Garissa Provincial General Hospital is leading the way forward on Paediatric Palliative Care in Kenya.  Dr Patrick Mburugu, Palliative Care Clinic Coordinator had been a key player in driving the first Paediatric Palliative Care Unit in Kenya forward.  Dr Mburugu recounts ‘in 2011, Kenya Hospices and Palliative Care Association (KEHPCA) through the Kenya Paediatric Association invited our staff to attend a training session on paediatric palliative care, before this, there was limited awareness of palliative care for children in the hospital.  Throughout the training we started to generate ideas of how we could take this forward in Garissa PGH and one year on through focused implementation strategies we have been able to establish a fully functional Paediatric Palliative Care Clinic.’

On top of this Dr Mburugu has also established a comprehensive child friendly palliative care room, decorated in bright colours with a TV set, toys and a variety of childhood games and is in the process of creating a child friendly play room in the paediatric ward.  As a paediatrician, Dr Mburugu understands the importance of a child’s surroundings in the development of their social, emotional and intellectual abilities through play, interaction and sensory stimulation, and that a child with a life limiting illness is no different in these needs from other children.

Setting up the Paediatric Palliative Care Unit, was not without its problems, there was inadequate infrastructure, insufficient human resource for health, lack of finances and staff burnout.  In order to overcome this, Dr Mburugu worked in partnership with the support of the hospital administration and the Medical Superintendant to identify ways of overcoming these issues, and with the help of KEHPCA, APHIA PLUS and Hospice Care Kenya came up with a complete solution of utilizing the integrated model of service delivery which enabled staff to multi task to deliver a range of incorporated services, access grant funding and provided 25 staff members with additional training to enable them to become more fulfilled and involved with the work of the Paediatric Palliative Care Unit.

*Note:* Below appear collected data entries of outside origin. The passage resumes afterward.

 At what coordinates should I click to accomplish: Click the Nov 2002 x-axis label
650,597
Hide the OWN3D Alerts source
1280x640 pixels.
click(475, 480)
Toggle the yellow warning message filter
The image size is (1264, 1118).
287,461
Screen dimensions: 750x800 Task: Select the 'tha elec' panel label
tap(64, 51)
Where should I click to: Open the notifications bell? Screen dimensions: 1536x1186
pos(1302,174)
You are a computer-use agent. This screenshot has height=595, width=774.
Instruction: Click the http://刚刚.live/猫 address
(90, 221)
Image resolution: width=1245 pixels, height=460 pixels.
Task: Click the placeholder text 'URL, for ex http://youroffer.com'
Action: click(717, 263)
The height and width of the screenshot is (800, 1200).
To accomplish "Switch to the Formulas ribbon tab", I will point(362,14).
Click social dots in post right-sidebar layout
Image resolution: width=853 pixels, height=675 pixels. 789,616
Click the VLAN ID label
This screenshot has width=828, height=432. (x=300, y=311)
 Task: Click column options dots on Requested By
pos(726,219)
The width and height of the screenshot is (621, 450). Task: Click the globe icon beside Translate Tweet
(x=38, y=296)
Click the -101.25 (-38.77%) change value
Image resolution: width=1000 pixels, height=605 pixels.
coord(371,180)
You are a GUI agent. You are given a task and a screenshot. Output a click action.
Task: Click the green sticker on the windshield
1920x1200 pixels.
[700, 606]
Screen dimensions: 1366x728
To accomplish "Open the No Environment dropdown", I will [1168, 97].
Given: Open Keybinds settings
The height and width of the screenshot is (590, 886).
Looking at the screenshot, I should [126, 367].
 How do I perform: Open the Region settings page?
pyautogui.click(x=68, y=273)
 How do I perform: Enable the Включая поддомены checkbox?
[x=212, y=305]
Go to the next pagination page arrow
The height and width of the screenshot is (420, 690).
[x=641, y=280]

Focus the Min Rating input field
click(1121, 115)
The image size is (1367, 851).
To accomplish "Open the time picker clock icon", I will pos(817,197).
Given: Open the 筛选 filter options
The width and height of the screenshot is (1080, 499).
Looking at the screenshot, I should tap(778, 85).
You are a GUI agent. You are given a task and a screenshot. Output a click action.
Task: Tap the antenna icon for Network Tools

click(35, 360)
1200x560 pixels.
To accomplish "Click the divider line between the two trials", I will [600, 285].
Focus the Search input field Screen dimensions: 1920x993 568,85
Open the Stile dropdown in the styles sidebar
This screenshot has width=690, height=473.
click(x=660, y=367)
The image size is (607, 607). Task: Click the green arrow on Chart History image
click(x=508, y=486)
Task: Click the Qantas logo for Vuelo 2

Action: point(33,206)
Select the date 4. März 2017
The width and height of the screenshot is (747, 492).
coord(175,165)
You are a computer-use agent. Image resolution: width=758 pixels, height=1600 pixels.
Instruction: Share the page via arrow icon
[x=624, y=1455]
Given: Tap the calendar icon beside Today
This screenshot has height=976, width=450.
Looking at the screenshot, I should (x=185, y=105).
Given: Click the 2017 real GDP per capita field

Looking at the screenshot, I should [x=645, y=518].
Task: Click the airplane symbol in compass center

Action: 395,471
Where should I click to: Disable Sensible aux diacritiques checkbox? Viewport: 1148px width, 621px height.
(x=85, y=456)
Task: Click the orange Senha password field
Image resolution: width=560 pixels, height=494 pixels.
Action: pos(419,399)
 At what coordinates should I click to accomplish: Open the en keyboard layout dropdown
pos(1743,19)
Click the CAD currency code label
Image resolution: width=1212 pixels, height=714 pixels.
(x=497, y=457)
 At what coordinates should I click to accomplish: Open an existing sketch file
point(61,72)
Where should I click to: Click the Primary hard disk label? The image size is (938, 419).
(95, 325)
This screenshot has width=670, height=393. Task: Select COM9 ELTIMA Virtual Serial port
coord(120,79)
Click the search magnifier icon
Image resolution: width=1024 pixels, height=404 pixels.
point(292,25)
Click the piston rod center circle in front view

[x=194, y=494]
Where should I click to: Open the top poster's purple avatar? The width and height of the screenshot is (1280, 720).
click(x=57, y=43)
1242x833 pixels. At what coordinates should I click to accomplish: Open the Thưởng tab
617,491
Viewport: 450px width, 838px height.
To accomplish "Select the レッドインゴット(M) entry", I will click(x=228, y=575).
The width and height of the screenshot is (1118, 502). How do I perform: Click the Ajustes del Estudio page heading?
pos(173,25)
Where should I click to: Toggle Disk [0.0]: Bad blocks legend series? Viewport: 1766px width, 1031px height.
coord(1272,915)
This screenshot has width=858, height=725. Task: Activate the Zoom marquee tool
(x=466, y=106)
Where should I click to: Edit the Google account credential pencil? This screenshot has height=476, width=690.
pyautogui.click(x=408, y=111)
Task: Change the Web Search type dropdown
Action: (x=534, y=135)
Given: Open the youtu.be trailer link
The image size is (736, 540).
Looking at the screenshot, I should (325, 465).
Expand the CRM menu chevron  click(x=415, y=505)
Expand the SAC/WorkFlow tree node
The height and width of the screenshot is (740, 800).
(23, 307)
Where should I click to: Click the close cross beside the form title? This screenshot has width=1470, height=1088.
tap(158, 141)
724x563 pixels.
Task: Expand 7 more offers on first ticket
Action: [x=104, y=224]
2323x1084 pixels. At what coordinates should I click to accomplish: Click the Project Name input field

The unit is now fully operational and delivering services to 79 children living with HIV/AIDS and/or Cancer.

Part of the success of the unit is the adoption of specific admission, follow up and referral forms, along with training on palliative care to other medical professionals within the hospital which has built up trust and encouraged more hospital staff to refer for the specialist support the Paediatric Palliative Care Unit supplies.  Dr Mburugu noted that ‘Some practitioners are afraid of palliative care.  Practitioners naturally want to enable people to live.  KEHPCA is playing an important role in supporting practitioners to be equipped to provide the best possible service to terminally ill patients.’ Because of increased awareness of palliative care and of the new unit, more and more children are being referred and are accessing holistic child friendly support for patient, parents and siblings.

On top of the success of the establishment of the new facilities, Dr Mburugu exhibited a poster presentation at the 13th Kenya Paediatric Association conference. The presentation generated much interest among paediatricians from East Africa who were in attendance and it was realised that the paediatric palliative care programme was implementable and can be duplicated in other centres all over the country.